Here in the UK, Easter Monday is a public holiday, so we’ve got a bit of catching up to do. While we’ve been digging our gardens and planting things the world of medtech has moved on with a few updates on last week’s stories.
First up comes the news that three appeal court judges have, albeit not unanimously, agreed to stay the earlier reported decision to place an injunction on sales of Medtronic’s CoreValve in the U.S.A. The original piece, as we reported it last week, is here. Two of the three appeal judges clearly decided that an injunction was not in the interest of patients, while the third was swayed by the original instruction and Edwards’ agreement to allow continued sales of CoreValve to existing facilities, where patient interest was a consideration. To say there’s bad blood flowing is sounding like an understatement however. Not only was the judge who made the original ruling,Gregory Sleet of the U.S. District Court for Delaware, unimpressed by Medtronic’s decision to appeal his decision, but Edwards Lifesciences too has decried the scare tactics used in arguing for a stay. Medtronic meanwhile says it is trying to find a workable solution that a near-term solution that addresses patient interest completely, but not one that “selectively and arbitrarily controls who has access to a device they need and who does not, regardless of where they live in the United States.”

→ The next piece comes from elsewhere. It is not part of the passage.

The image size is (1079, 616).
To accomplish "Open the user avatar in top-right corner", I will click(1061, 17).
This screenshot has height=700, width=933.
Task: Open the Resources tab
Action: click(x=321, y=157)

The intractability of the situation is only heightened by the retort from Edwards CEO Mike Mussallem who’s clearly of the view that his company is being more than reasonable in the face of a clear infringement of its intellectual property. In a letter to clinicians he said; “In spite of the violations of our intellectual property, we are not seeking a total ban on CoreValve sales, because we understand the implications that could have for patients and physicians,” Mussallem wrote. “In fact, we put forward multiple offers, in court and directly to Medtronic, that would allow patients to continue to be treated with CoreValve. But, unfortunately, they have refused these offers. We encourage Medtronic to accept our standing offer to enable use of CoreValve at U.S. hospitals where it is commercially available today.”
In other news, following Covidien’s voluntary recall of its Pipeline and Alligator neurovascular devices, for reason of potential PTFE coating delamination, the FDA has now issued its own recall and deemed it Class I. Class I is the FDA’s most serious category of recall, reserved for “situations in which there is a reasonable probability that use of these products will cause serious adverse health consequences or death.”